Kasane Hotels: Chobe Safari Lodge, Mowana Safari Lodge, Chobe Marina Lodge, Chobe Bush Lodge. Smaller lodges in the area include Kubu Lodge, Chobe Bakwena, Chobe Chilwero and the Old House.
CHOBE NATIONAL PARK
Staying inside the national park creates a much more relaxed safari experience as you can start your game drives earlier and drag them out later, all the while staying in bush (rather than town) surrounds. Being inside the park also means being the first on the roads looking for sightings in the mornings and the chance to pick up animal tracks on the road before they’re covered over with tyre tracks from vehicles. Chobe Game Lodge is the only permanent lodge inside the park and the only place in Botswana where your boat cruise starts within the park, avoiding the boat traffic from Kasane. A mobile safari is another alternative for staying within Chobe National Park and experiencing the bush surrounds.
Chobe National Park: Chobe Game Lodge, Chobe Under Canvas and Mobile Safaris (ie.
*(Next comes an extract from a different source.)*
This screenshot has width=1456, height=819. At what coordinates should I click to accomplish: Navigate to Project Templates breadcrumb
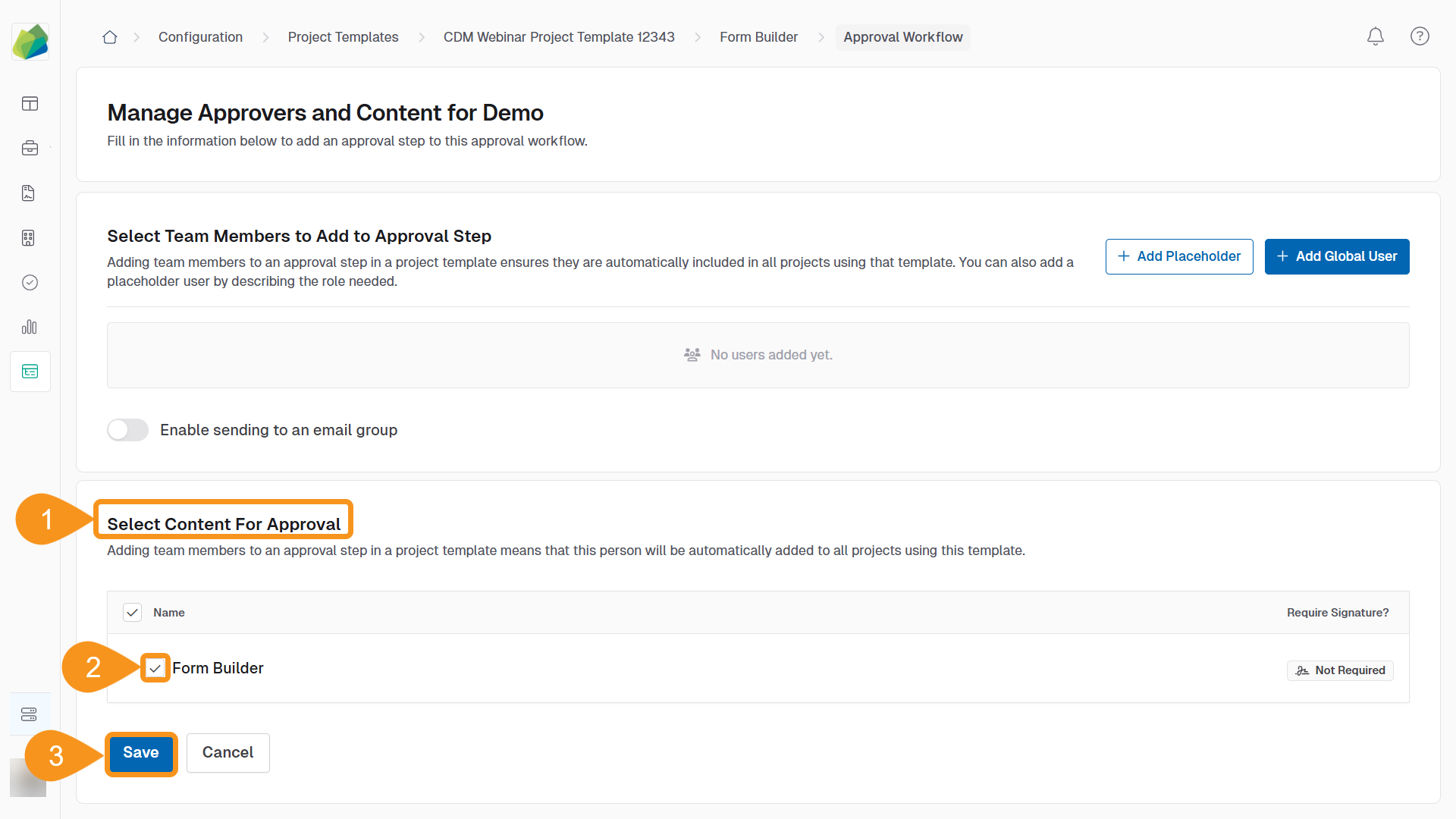coord(343,36)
Letaka, Bush Ways)
Lodges on the Ngoma side of Chobe enjoy a bush setting (an hour from Kasane by road), elevated views over the Chobe floodplains and a short transit to the Ngoma gate for game drives. Although these lodges are outside the park, there are only three on this side of Chobe, meaning you avoid the queues at Sedudu Gate on the Kasane end of the park. Animals are often spotted directly from the lodges and short night drives are possible in the vicinity immediately around the lodges, due to their location outside the park. Lodges in this area operate their boat cruises from Kasane Town. Due to the distance involved, cruises are normally mid-morning (when the river is quieter) as part of a longer day trip through Chobe National Park.
Ngoma Gate: Ngoma Safari Lodge, Muchenje Safari Lodge and Chobe Elephant Camp.
CAPRIVI STRIP/CHOBE RIVER
Staying in the Caprivi is all about experiencing the Chobe River by boat. To stay in the Caprivi, you’ll need to check-in to Namibia even though you’ll share the water with boats from Botswana. There are three options: lodges on Impalila Island, houseboats and Chobe Savanna Lodge. Lodges on Impalila Island are very close to Kasane, meaning that there’s no advantage location-wise for beating Kasane’s sunset cruise fleet. Lodges here are in a prime position for fishing, being close to the rapids and also for birding with quite a few small heronries around the island. Houseboats moor at various positions on the river opposite Chobe National Park, and benefit from less surrounding boat traffic. The houseboats use smaller boats for cruising guests up and down on the Chobe River. There are smaller houseboats with four to five cabins as well as the larger Zambezi Queen. The Zambezi Queen is quite large, running on set departures, meaning guests stay with the same group for the duration of the two or three night cruises. Chobe Savanna Lodge is situated across from Puku Flats in Chobe National Park from where buffalo, elephants, giraffes and hippos are often spotted directly from the lodge. Savanna also enjoys the benefit of a more exclusive river experience being located further into the park.
Caprivi Strip: Pride of the Zambezi, Ichobezi, Zambezi Queen, Chobe Savanna Lodge, Impalila Island Lodge, Ichingo River Lodge.